George Harris, 1st Baron Harris GCB (18 March 1746 – 19 May 1829) was a British soldier.

Military career
Harris was the son of the Reverend George Harris, curate of Brasted, Kent. He was educated at Westminster School and at the Royal Military Academy, Woolwich.  He was commissioned to the Royal Artillery in 1760, transferring as an ensign in the 5th foot (Northumberland Fusiliers) in 1762. Three years later he became lieutenant, and in 1771 captain. His first active service was in the American War of Independence, in which he served at Lexington, Bunker Hill (where he was severely wounded) and in every engagement of Howe's army except one up to November 1778.

By this time he had obtained his majority, and his next service was under Major-General Medows at St. Lucia in 1778–1779, after which his regiment served as marines in Rodney's fleet. Later in 1779 he was for a time a prisoner of war. Shortly before his promotion to lieutenant-colonel in his regiment (1780) he married Anne Carteret Dickson. After commanding the 5th in Ireland for some years, he exchanged and went with General Medows to Bombay, and served with that officer in India until 1792, taking part in various battles and engagements, notably Lord Cornwallis's attack on Seringapatam in the Third Anglo-Mysore War.

In 1794, after a short period of home service, he was again in India. In the same year he became major-general, and in 1797 Commander-in-Chief of the Madras Army. Up to 1800 be commanded the troops in the presidency, and for a short time he exercised the civil government as well. In December 1798 he was appointed by Lord Mornington, the governor-general, to command the field army which was intended to attack Tipu Sultan, and in a few months of campaigning Harris reduced the Kingdom of Mysore and stormed the great stronghold of Seringapatam, where the Tipu died in its defence.

EXERCISE DESCRIPTION: According to the George Harris biography, in what year did Harris become Commander-in-Chief of the Madras Army? These lines come from a separate source unrelated to the George Harris biography.

DATA SECTION:

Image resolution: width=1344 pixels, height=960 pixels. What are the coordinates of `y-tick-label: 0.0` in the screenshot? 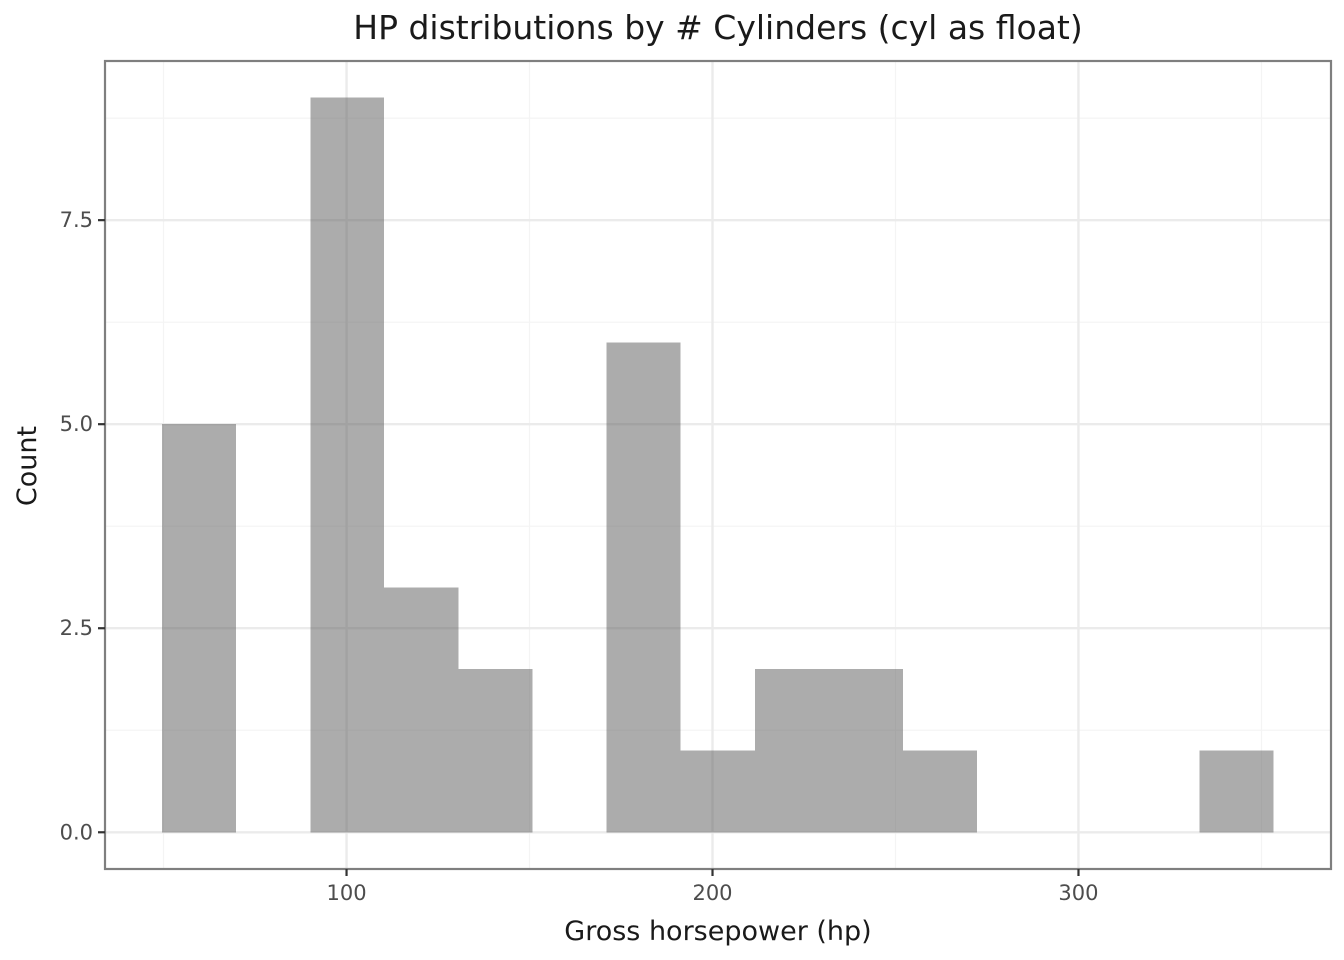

REPLY: 1797